怒りを伝える「魔法の4ステップ」

もともと私たちが怒ったりイライラしたりするのは、自分の価値から生まれる期待値と、相手の言動にズレが生じるから。こちらが思ったことを相手がやってくれないせいで、怒ったりイライラしたりしてしまうのです。

伝える時には、次の「4つのステップ」を踏みましょう。

ステップ1:相手に対する自分の期待を振り返る
ステップ2:自分の期待値が社会通念に照らし合わせて逸脱していないか判断する
ステップ3:「今の状況」「自分の期待」「自分の今の感情」をセットで伝える
ステップ4:自分の望みを率直に伝える

ステップ1とステップ2は、自分が相手に対して持っている期待が、過剰でないかを検証する段階です。自分の期待が正当なものだと判断できたら、そこではじめてステップ3、ステップ4の「伝える」段階に進みます。

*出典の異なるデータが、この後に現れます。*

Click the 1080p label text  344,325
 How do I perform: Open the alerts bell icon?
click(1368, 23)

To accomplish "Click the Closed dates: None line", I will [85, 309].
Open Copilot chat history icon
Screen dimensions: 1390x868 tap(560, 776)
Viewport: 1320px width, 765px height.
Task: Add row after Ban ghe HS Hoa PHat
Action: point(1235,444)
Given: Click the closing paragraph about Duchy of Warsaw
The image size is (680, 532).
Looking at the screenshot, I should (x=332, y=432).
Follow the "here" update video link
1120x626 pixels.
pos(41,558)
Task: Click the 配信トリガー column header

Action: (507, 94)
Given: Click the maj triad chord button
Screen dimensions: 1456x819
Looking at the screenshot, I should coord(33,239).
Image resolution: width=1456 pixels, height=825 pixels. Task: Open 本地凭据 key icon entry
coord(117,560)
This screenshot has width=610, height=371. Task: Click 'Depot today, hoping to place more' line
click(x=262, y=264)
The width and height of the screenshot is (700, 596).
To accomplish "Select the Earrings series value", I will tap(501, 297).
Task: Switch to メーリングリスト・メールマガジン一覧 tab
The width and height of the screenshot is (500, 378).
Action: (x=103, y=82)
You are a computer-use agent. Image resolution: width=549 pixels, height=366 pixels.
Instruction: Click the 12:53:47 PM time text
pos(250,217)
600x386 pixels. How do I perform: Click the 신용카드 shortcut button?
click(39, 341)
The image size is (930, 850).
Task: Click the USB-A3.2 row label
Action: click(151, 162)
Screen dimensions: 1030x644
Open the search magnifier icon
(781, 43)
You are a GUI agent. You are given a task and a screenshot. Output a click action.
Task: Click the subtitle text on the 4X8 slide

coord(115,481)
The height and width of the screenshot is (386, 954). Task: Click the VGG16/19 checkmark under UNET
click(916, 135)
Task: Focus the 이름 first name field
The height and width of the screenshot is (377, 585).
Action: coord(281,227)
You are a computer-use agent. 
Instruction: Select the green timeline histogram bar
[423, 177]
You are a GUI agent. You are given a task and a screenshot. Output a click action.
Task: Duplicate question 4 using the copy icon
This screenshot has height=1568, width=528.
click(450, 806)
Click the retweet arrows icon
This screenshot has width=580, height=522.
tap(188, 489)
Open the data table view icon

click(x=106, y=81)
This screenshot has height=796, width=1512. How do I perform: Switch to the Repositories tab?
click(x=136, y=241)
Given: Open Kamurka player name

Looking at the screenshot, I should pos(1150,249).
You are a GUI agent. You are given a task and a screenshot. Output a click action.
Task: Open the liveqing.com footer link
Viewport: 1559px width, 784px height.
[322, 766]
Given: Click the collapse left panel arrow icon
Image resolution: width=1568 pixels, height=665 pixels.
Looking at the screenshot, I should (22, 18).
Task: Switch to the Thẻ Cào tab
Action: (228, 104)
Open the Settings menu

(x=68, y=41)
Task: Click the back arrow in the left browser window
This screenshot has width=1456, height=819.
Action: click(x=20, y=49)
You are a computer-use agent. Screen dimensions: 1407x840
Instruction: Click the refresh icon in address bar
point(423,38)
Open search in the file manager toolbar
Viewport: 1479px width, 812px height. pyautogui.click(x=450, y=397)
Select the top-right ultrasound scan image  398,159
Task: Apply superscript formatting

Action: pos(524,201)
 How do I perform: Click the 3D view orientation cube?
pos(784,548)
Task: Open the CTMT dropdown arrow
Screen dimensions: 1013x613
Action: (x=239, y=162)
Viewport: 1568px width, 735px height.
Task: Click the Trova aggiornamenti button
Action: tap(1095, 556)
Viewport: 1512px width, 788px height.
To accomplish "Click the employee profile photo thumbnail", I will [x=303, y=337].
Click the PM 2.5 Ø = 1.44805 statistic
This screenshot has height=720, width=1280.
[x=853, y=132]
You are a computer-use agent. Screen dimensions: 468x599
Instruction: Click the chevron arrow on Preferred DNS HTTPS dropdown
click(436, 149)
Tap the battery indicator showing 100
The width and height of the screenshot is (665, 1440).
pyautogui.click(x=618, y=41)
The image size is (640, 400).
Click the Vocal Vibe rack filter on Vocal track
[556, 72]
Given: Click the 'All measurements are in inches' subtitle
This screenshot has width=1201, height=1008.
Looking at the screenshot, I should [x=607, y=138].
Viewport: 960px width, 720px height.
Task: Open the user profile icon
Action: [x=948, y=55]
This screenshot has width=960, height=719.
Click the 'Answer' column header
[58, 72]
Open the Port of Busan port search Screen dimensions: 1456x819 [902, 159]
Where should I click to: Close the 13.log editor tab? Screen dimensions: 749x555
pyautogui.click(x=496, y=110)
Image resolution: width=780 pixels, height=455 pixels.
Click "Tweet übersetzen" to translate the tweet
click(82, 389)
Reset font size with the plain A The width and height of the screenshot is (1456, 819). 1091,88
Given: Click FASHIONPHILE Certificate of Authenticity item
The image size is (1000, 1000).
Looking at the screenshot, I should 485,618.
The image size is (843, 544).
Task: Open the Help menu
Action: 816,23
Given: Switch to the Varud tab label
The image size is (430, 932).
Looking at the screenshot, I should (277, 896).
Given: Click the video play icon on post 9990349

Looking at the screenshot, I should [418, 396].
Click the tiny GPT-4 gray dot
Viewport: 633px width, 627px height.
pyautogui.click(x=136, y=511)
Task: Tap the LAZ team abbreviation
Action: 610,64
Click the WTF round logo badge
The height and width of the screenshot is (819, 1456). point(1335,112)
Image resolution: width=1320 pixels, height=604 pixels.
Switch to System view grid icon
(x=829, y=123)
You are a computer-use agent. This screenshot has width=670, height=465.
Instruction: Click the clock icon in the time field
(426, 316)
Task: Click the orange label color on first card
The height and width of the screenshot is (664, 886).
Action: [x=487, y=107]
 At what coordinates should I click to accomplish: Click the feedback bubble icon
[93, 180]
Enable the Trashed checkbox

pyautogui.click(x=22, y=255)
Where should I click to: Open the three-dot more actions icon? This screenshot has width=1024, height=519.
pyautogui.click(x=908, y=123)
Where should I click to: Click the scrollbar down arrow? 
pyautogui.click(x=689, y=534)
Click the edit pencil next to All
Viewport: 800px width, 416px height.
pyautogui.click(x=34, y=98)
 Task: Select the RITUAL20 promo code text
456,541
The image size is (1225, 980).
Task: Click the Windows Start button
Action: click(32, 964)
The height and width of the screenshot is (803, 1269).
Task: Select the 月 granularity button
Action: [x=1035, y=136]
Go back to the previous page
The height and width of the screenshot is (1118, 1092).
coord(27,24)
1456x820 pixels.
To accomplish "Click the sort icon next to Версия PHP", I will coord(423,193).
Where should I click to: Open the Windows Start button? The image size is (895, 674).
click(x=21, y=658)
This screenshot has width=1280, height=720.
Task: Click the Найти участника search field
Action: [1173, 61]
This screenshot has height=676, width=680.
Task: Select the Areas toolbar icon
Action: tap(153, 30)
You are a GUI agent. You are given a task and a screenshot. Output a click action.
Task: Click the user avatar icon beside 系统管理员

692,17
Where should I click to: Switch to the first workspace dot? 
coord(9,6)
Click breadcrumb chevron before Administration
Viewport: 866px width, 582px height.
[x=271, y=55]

この4つのステップを踏めば、激しいクレームにならず、人間関係が壊れることもないでしょう。具体例でご説明しましょう。

必ず「恐れ入りますが」から入る

たとえばレストランで、運ばれてきた食器が汚れていた場合です。

ステップ1:相手に対する自分の期待を振り返る

「明らかに汚れているけれど、食事の味が変わるわけじゃないし、別にいいかな。でも食欲は失せるし、できれば変えてもらいたい」。つまり自分の期待は「汚れた食器ではなく、きれいな食器で食事を提供してほしい」ということです。

ステップ2:自分の期待値が社会通念に即しているかどうか判断する

それが過剰な期待かどうかを考えると、今の日本できれいな食器で食事を提供されることを望むのは、正当と言えますよね。それほど過剰なサービスを望んでいるわけではない。だとしたら、自分の期待は社会通念上、正しいだろうと判断できます。ここでようやく次のステップに進み、相手に自分の気持ちを伝えていきます。

ステップ3:「今の状況」「自分の期待」「自分の今の感情」をセットで伝える

「今の状況」=食器が汚れている、「自分の期待」=きれいな食器で食べたい、「自分の今の感情」=食事を楽しみにしていたのに、がっかりしている、この3つをいっしょに伝えます。

このときに注意したいのは第一声です。「おい」「ちょっと」など上から目線で言うと、相手も気分を害して、こちらの話を聞こうという気分にはなりません。必ず「恐れ入りますが」と下手に出ましょう。